If mean and variance of eight numbers 3, 7, 9, 12, 13, 20, x and y be 10 and 25 respectively, then x.y is equal to

Answer 1

Hint: Now we know that the mean of n values is given by $\dfrac{\text{sum of values }}{\text{number of values}}$ hence using this formula we can find the value of x + y.
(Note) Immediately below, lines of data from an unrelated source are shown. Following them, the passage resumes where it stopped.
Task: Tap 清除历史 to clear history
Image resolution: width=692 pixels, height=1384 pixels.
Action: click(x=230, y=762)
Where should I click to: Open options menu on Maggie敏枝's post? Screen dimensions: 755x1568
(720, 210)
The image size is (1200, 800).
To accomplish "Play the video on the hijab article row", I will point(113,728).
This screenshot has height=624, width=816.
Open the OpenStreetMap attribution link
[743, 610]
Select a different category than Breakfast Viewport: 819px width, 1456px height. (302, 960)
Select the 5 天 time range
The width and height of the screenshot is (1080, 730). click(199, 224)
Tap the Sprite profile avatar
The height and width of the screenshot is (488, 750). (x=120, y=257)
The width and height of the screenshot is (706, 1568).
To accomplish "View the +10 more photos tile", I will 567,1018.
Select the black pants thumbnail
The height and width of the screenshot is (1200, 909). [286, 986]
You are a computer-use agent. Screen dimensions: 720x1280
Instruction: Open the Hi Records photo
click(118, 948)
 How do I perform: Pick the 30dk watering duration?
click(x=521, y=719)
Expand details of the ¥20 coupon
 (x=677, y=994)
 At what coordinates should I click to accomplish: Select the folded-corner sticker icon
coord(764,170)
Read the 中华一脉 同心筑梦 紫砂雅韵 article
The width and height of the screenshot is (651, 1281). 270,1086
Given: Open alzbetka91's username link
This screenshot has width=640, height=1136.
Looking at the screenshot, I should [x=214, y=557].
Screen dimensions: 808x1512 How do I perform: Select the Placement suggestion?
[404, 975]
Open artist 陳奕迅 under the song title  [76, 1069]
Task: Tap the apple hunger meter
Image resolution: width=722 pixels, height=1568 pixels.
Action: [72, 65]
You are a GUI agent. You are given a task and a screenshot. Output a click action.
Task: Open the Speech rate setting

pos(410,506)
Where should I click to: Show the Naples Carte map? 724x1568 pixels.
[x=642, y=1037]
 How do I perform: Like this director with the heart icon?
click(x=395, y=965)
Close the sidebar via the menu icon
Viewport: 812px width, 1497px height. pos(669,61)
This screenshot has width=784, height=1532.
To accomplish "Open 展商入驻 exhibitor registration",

Now we also know that the formula for variance of ${{x}_{1}},{{x}_{2}},.....{{x}_{n}}$ is given by the formula $\dfrac{{{x}_{1}}^{2}+{{x}_{2}}^{2}+...+{{x}_{n}}^{2}}{n}-{{\mu }^{2}}$ where $\mu $ is the mean of ${{x}_{1}},{{x}_{2}},.....{{x}_{n}}$ Hence using this we will find the value of ${{x}^{2}}+{{y}^{2}}$ . Now we will use the formula ${{\left( a+b \right)}^{2}}={{a}^{2}}+{{b}^{2}}+2ab$ and then substitute the value of x + y to find the value of x.y

Complete step by step answer:
Now first we know that the mean of eight numbers 3, 7, 9, 12, 13, 20, x and y is 10.
The mean of n values is given by $\dfrac{\text{sum of values }}{\text{number of values}}$ . Hence using this we get
$\dfrac{3+7+9+12+13+20+x+y}{8}=10$
Multiplying the equation by 8 we get
64 + x + y = 80.
Hence x + y = 80 – 64 = 16
Hence we get x + y = 16 ……………………………… (1)
Now we are also given that the variance if data is 25.
Variance of data ${{x}_{1}},{{x}_{2}},.....{{x}_{n}}$ is given by the formula $\dfrac{{{x}_{1}}^{2}+{{x}_{2}}^{2}+...+{{x}_{n}}^{2}}{n}-{{\mu }^{2}}$ where $\mu $ is the mean of ${{x}_{1}},{{x}_{2}},.....{{x}_{n}}$
Now consider the given values
3, 7, 9, 12, 13, 20, x and y
Their variance is given as 25 hence we get
$\begin{align}
  & \dfrac{{{3}^{2}}+{{7}^{2}}+{{9}^{2}}+{{12}^{2}}+{{13}^{2}}+{{20}^{2}}+{{x}^{2}}+{{y}^{2}}}{8}-{{10}^{2}}=25 \\
 & \Rightarrow \dfrac{9+49+81+144+169+400+{{x}^{2}}+{{y}^{2}}}{8}=125 \\
 & \Rightarrow 852+{{x}^{2}}+{{y}^{2}}=1000 \\
 & \Rightarrow {{x}^{2}}+{{y}^{2}}=148 \\
\end{align}$
Now we know that ${{\left( a+b \right)}^{2}}={{a}^{2}}+{{b}^{2}}+2ab$
Hence we get ${{\left( x+y \right)}^{2}}-2xy=148$
Now substituting the value from equation (1) we get.
${{16}^{2}}-2xy=148$
$\begin{align}
  & \Rightarrow 256-148=2xy \\
 & \Rightarrow xy=\dfrac{108}{2} \\
\end{align}$

Hence we get x.y = 54.

Note: Note that in this solution we get two equations in x and y, Here we have made use of formula ${{\left( a+b \right)}^{2}}={{a}^{2}}+{{b}^{2}}+2ab$ to simplify the equation but we can also solve them by substituting the values of x or y from equation (1) and then solving the quadratic equation.